**Recorded data**
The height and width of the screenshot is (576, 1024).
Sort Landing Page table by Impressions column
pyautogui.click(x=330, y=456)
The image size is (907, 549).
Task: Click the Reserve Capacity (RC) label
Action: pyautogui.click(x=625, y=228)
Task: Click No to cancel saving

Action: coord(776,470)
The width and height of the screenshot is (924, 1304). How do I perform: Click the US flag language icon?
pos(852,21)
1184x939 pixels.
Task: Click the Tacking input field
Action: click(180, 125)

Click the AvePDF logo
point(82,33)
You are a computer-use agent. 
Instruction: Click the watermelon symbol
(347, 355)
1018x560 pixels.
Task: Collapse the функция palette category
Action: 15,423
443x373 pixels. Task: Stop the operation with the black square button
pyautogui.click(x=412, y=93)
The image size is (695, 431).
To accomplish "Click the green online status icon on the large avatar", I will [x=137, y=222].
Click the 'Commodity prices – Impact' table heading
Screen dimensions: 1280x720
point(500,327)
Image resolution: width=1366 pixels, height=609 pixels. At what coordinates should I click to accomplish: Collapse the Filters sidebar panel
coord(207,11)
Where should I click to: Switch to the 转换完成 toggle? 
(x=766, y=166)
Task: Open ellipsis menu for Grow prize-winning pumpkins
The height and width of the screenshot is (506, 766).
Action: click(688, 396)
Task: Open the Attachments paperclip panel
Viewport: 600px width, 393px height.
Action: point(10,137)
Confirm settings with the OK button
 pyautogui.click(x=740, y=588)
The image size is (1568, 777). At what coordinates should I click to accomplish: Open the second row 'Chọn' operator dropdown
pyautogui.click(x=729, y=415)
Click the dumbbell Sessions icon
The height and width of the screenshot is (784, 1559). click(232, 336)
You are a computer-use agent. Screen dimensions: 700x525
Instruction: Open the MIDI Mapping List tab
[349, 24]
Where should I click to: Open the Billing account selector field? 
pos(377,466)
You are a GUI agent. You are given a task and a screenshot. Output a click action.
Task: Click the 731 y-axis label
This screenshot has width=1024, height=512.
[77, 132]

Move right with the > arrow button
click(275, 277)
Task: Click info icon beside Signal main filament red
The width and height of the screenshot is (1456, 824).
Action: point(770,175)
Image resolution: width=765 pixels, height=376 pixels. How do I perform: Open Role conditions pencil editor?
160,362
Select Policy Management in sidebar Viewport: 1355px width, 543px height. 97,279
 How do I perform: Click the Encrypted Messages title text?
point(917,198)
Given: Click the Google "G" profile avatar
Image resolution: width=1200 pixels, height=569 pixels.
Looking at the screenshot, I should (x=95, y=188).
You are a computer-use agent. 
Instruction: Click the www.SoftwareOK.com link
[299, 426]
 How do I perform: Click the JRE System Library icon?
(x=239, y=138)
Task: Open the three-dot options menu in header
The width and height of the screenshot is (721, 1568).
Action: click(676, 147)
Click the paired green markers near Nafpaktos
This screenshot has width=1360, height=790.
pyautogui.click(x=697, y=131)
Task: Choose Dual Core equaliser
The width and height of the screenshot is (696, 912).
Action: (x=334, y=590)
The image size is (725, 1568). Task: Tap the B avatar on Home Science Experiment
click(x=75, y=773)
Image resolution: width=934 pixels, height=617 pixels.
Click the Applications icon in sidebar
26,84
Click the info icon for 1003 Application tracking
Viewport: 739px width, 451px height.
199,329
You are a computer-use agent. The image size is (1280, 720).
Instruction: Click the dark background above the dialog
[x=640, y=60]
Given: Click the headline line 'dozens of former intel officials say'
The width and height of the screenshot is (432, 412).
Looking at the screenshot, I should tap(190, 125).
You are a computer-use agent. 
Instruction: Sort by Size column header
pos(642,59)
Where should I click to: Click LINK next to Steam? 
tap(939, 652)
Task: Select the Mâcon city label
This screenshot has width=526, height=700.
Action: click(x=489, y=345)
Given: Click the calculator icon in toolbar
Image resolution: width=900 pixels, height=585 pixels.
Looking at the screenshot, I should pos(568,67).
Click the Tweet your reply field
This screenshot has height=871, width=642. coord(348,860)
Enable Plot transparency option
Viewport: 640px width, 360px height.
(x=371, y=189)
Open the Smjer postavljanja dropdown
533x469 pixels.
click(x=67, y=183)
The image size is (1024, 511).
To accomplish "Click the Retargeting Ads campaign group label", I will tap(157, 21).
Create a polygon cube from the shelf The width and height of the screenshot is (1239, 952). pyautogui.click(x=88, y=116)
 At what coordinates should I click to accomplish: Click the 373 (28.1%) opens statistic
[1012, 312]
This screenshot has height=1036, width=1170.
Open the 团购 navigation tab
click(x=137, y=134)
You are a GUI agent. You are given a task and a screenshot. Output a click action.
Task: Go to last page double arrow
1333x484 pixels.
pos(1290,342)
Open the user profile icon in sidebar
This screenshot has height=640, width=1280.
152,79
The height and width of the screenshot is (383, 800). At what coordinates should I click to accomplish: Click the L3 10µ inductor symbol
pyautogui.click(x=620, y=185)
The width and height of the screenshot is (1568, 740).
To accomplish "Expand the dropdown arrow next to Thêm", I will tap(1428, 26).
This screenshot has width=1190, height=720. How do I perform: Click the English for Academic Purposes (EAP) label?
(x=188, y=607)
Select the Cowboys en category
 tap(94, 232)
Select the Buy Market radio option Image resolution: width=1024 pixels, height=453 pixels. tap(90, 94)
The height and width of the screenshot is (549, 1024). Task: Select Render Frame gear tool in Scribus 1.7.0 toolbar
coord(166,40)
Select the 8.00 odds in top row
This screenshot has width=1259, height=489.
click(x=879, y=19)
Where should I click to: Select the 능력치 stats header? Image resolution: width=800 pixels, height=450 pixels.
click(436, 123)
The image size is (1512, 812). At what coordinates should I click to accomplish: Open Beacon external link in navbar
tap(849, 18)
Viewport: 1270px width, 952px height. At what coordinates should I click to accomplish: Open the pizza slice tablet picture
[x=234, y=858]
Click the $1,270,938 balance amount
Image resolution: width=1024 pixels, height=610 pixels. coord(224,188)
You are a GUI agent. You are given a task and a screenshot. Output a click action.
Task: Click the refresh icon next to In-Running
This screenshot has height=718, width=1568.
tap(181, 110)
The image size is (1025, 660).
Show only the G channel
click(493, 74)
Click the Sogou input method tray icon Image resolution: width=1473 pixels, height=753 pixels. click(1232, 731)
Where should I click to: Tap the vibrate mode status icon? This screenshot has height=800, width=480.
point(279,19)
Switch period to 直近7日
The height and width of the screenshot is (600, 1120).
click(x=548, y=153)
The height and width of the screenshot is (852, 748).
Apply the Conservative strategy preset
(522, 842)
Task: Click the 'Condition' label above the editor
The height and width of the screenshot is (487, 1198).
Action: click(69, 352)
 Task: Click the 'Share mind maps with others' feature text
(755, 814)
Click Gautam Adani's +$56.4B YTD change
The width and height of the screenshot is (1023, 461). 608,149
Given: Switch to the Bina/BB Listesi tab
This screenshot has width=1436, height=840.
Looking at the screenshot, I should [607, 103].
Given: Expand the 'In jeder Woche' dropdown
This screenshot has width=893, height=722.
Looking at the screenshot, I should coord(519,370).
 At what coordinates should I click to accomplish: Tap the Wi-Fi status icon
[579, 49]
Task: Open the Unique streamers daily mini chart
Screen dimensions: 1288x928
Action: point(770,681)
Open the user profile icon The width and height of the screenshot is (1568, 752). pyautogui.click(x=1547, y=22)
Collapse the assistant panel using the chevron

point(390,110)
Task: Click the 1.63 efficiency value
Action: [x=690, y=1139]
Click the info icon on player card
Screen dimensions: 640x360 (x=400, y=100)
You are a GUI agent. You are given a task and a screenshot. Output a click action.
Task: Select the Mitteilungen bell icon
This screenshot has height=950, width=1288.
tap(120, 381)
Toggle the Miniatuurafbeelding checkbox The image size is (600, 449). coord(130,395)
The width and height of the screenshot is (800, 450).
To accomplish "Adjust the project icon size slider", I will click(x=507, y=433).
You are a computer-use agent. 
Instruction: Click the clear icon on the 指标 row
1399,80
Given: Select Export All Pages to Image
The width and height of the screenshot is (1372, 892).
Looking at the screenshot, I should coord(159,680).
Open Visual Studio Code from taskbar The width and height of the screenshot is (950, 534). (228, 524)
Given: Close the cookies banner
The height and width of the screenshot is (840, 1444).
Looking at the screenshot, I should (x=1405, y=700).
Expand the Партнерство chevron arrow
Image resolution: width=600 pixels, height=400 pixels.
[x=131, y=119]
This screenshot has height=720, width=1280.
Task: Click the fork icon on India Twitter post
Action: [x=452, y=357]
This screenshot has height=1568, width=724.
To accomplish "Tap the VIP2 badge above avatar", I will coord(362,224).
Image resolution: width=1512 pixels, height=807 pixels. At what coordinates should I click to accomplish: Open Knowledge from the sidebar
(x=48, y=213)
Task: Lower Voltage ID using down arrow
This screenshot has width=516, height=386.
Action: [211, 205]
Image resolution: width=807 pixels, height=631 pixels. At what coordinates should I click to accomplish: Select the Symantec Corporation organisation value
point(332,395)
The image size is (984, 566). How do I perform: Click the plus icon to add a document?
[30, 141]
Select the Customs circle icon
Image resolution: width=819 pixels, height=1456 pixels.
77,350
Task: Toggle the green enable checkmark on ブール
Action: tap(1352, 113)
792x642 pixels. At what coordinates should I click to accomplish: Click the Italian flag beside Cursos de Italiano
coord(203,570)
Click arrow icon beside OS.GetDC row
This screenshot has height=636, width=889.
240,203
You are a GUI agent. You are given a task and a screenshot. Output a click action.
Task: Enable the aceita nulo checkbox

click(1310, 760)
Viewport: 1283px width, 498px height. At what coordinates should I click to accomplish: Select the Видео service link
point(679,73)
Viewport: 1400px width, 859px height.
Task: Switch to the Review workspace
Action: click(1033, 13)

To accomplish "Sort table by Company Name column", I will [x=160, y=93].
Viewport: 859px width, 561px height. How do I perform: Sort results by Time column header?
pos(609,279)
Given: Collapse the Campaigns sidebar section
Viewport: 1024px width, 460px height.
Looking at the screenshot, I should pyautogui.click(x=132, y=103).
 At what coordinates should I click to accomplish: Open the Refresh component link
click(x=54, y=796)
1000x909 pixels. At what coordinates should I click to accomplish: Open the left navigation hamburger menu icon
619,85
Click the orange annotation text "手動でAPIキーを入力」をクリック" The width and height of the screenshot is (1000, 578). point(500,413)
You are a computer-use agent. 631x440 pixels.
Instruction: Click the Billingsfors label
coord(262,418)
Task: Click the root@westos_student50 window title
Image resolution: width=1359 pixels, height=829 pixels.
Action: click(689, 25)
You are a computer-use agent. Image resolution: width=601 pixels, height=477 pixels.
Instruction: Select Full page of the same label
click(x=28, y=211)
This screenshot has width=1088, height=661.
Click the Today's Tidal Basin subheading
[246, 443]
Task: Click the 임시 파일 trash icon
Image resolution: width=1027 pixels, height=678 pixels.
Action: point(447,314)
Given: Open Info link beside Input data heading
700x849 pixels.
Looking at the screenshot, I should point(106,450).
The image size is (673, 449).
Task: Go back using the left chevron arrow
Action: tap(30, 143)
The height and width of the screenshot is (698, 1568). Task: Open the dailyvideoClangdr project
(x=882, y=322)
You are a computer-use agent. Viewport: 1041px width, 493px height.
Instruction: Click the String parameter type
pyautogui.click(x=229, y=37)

**Your goal**
Line count for the string "Expand": state how many lines in the data contain it, and output nothing else.

**Task result**
3